- Exercise goal -
Copy out the entries below verbatim, starting at the line that contains "Disable payment methods check toggle" and ending after the line that contains "point(15,15)".
## START Source records
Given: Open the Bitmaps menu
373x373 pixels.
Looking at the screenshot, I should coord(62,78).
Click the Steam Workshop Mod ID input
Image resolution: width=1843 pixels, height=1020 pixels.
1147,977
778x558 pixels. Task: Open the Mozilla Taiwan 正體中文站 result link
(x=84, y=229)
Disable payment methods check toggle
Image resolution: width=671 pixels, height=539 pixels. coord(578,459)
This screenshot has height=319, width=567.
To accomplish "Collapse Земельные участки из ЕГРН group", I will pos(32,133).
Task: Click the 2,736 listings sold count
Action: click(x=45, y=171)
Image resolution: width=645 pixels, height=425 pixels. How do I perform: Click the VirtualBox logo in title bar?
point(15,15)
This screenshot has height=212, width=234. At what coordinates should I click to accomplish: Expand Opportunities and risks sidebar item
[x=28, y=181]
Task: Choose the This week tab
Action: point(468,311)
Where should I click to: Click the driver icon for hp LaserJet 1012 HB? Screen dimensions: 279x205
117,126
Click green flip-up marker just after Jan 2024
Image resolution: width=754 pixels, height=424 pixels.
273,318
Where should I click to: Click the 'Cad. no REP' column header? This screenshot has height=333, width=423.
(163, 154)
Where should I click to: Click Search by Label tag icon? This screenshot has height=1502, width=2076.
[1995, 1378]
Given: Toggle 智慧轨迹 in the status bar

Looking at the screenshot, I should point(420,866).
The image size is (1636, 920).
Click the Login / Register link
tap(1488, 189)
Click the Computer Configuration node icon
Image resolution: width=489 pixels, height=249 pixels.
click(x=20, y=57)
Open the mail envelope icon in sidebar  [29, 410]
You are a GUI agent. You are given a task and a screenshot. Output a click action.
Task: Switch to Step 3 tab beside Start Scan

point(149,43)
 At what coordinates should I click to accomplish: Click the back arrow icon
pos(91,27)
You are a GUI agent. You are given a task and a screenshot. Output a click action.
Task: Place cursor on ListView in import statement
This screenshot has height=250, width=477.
## END Source records
- Solution for this task -
Disable payment methods check toggle
Image resolution: width=671 pixels, height=539 pixels. coord(578,459)
This screenshot has height=319, width=567.
To accomplish "Collapse Земельные участки из ЕГРН group", I will pos(32,133).
Task: Click the 2,736 listings sold count
Action: click(x=45, y=171)
Image resolution: width=645 pixels, height=425 pixels. How do I perform: Click the VirtualBox logo in title bar?
point(15,15)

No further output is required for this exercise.